Un inspecteur de la British Microlight Aircraft Association avait été sollicité pour vérifier une petite réparation de toile. Cette inspection a bien été effectuée, mais elle ne portait pas sur le montage de l’aile. ©Wikimédia / The Carlisle Kid
À Yatesbury, au Royaume-Uni, le décollage d’un Ikarus C42 a été interrompu in extremis après le mouvement anormal de l’aile droite. Le rapport de l’AAIB (Air Accidents Investigation Branch) met en évidence une erreur de remontage de l’attache inférieure du hauban d’aile. Un scénario déjà observé en 2013 sur le même type d’appareil.

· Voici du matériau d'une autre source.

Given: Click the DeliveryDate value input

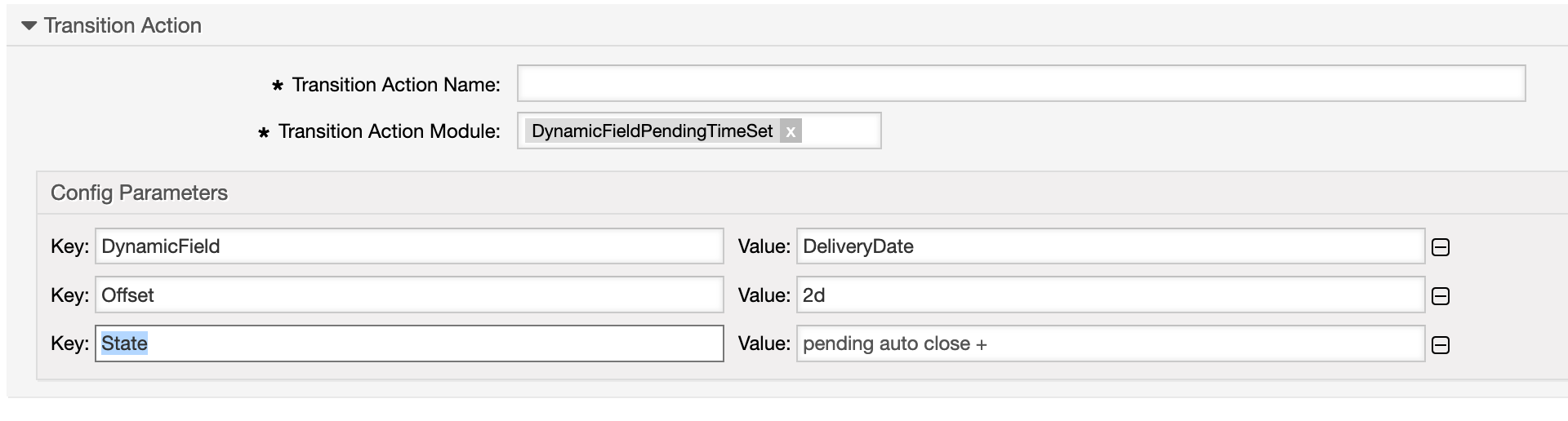Looking at the screenshot, I should pos(1111,246).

Le 9 mai 2025, sur l’aérodrome de Yatesbury dans le Wiltshire, un ULM 3 axes Ikarus C42 FB80 s’élance dans sa course au décollage. À bord se trouve un homme seul aux commandes âgé de 58 ans. Il est très expérimenté sur l’appareil car sur les 6 100 heures de vol inscrites sur son carnet, il en totalise 5 500 sur Ikarus. Quelques instants après la mise en puissance, le commandant de bord comprend que les choses ne se déroulent par de manières nominales. A ce moment, il constate que l’aile droite de la machine commence à se soulever autour de ses deux points d’attache supérieurs. Naturellement, le décollage est immédiatement interrompu. De retour au parking et malgré le fait que la machine n’ait pas quittée le sol, son pilote découvre des dommages structurels à l’aile et à la cellule suite au décollage avorté. Le pilote n’est pas blessé.

L’événement aurait pu avoir des conséquences beaucoup plus graves. Selon l’AAIB, il s’agissait « du premier vol après la remise en état de l’aile droite suite à réparation. » L’examen attentif de l’appareil par les enquêteurs montre que la broche de fixation du hauban était bien engagée dans la ferrure côté fuselage, mais pas dans la ferrure du hauban lui-même. Autrement dit, visuellement, l’assemblage donnait l’impression d’être en place, mais l’extrémité du hauban n’était en réalité pas attachée au fuselage. « Dès que l’aile a commencé à produire de la portance pendant le roulage, elle a pu pivoter autour de ses attaches », expliquent les enquêteurs.
Le manuel de montage de l’aile prévoit, dans les textes, une vérification à la fin du remontage qui consiste à « soulever l’aile par son extrémité pour s’assurer de sa bonne fixation ». Le pilote, familier de l’opération, a indiqué que l’aile avait été remontée en fin d’une longue journée. Il pensait que l’ensemble était correctement fixé, mais ne se souvenait pas avoir effectué cette vérification.